Sebelum menjadi Muslim, yang Khadijah pahami soal Islam hanyalah tak menenggak alkohl dan tak menyantap babi. "Saya masih ingat pertama kali berkendara ke masjid. Saat itu lucu. Saya mengendarai mobil sport dengan musik keras-keras" kenangnya.
Khadijah tak yakin bakal dibolehkan masuk namun ia nekat. "Saya bertanya siapa yang bertanggung jawab di sini. Saat itu saya tak tahu bahwa ia adalah imam. Kini siapa menyangka saya mengenakan jilbab dan shalat lima kali dalam sehari," ujarnya.
Saat memeluk Islam, putranya adalah orang yang pertama kali kaget bercampur ngeri. "Ia sulit mempercayai. Yang paling sulit adalah ibu saya mengingat ia adalah pemeluk Katholik Roma taat," tutur Khadijah. Ibunya tidak bisa menerima sama sekali perubahan putrinya.
"Tapi yang terutama yang saya rasakan saat memeluk Islam adalah perasaan damai yang tak bisa saya temukan di Masjid, itu sangat menarik," ungkapnya. Perasaan itu, imbuh Khadijah, kian kental dan menguat saat Ramadhan tiba. "Saya sungguh mencintai setiap detiknya hingga hari terakhir Ramadhan, saya bahkan menangis," tuturnya.

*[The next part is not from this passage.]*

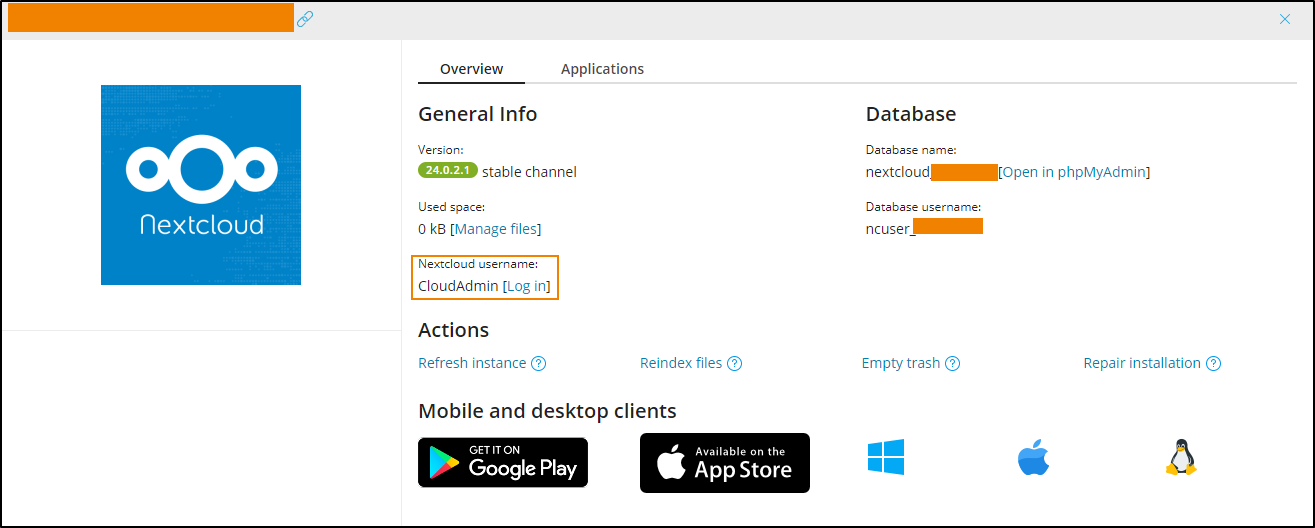Click the Windows desktop client icon
The image size is (1315, 528).
coord(886,457)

Saat menjadi Muslim ia menyadari bahwa banyak orang di luar agama tersebut bingung membedakan antara Islam dan budaya. Khadijah mulai memahami bahwa Muslim membawa budaya mereka yang berbeda ke masjid begitu pula adat dan intepretasi berbeda. "Ada muslim Saudi, Mesir, Pakistan dan tentu saja ada saya di sana," ungkapnya.
Khadijah tak ingin terjebak dalam satu budaya. Ia selalu mencoba berbaur dan berteman dengan siapa pun. "Saya bisa dimana saja karena itu banyak saudara sesama Muslim berkata, "Itulah mengapa kami mencintaimu Khadijah, kamu menjadi dirimu sendiri."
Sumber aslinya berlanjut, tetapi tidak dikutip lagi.